TASK TO COMPLETE >> The lines below must be transcribed exactly as given, with the images removed.

======

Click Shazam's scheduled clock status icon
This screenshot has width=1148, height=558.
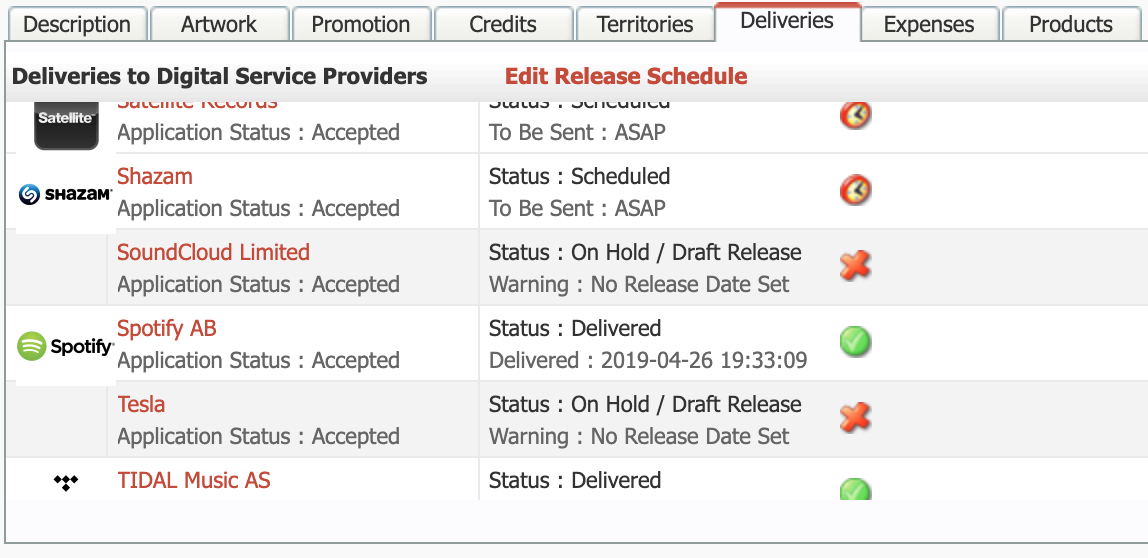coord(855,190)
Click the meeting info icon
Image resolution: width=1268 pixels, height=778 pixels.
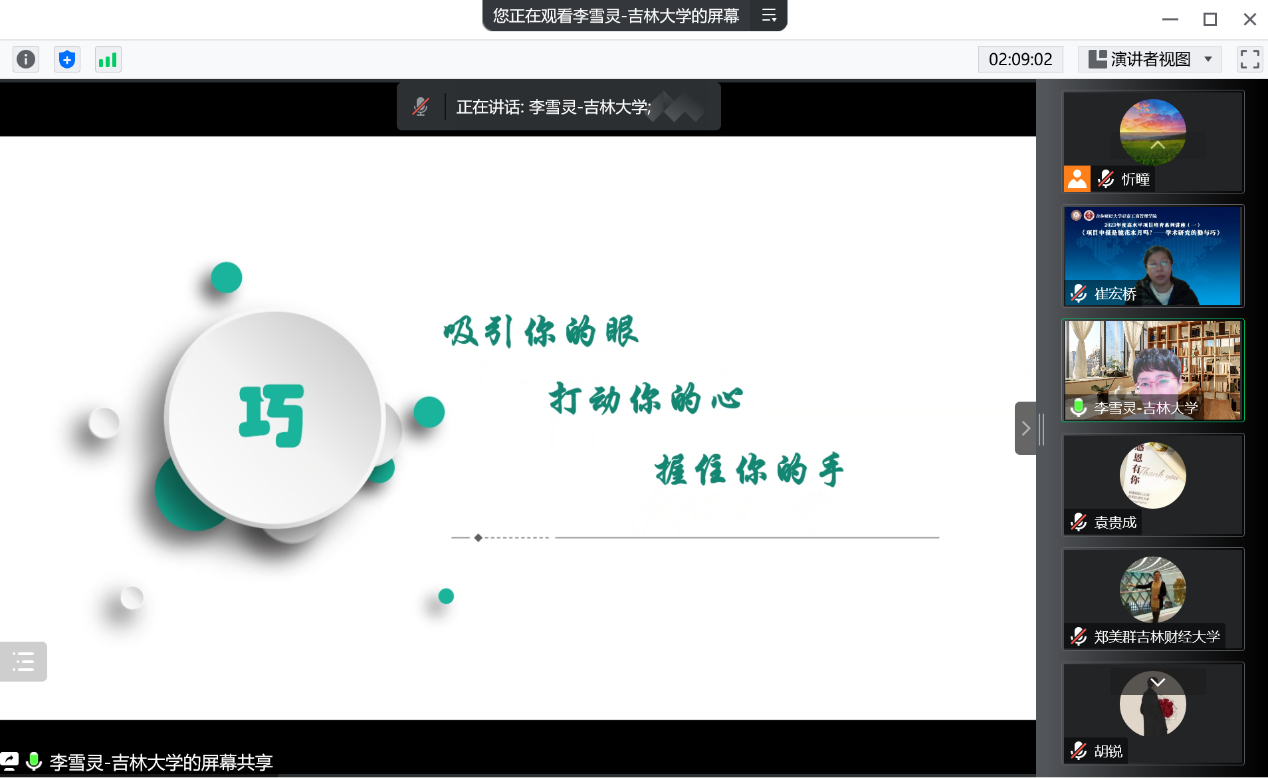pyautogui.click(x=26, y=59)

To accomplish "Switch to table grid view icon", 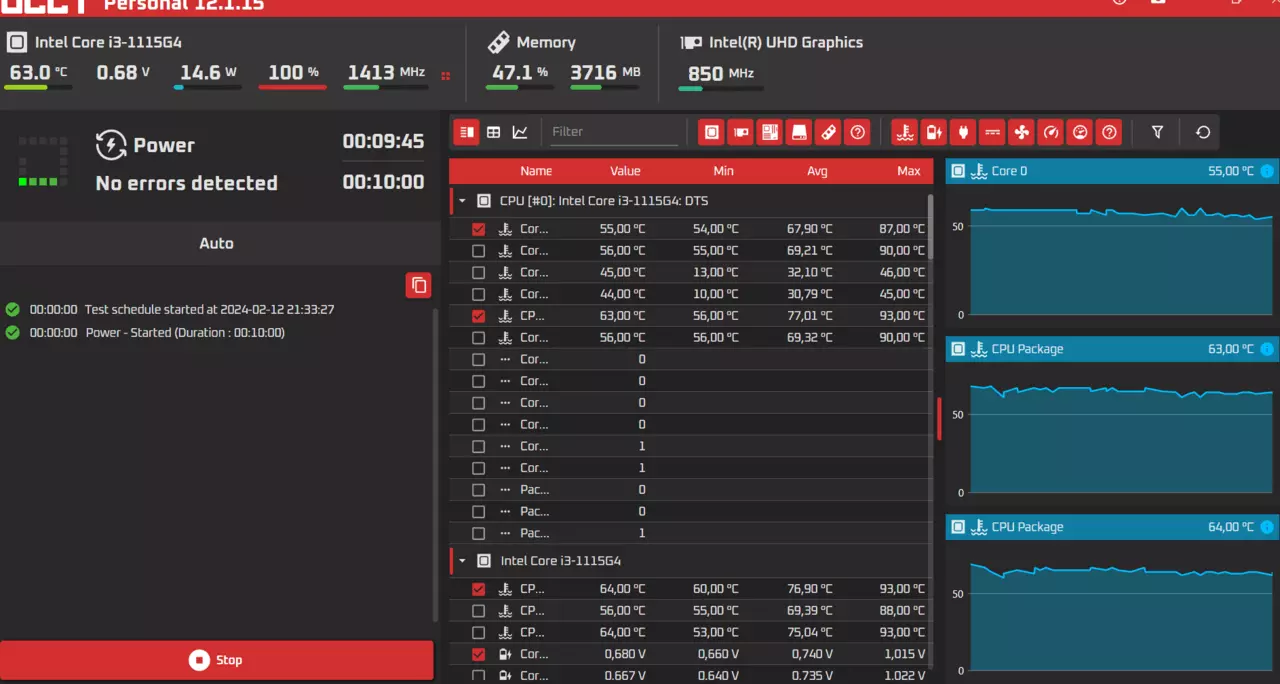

======

EXERCISE RESPONSE >>
Click Shazam's scheduled clock status icon
This screenshot has width=1148, height=558.
coord(855,190)
Click the meeting info icon
Image resolution: width=1268 pixels, height=778 pixels.
pyautogui.click(x=26, y=59)

To accomplish "Switch to table grid view icon", 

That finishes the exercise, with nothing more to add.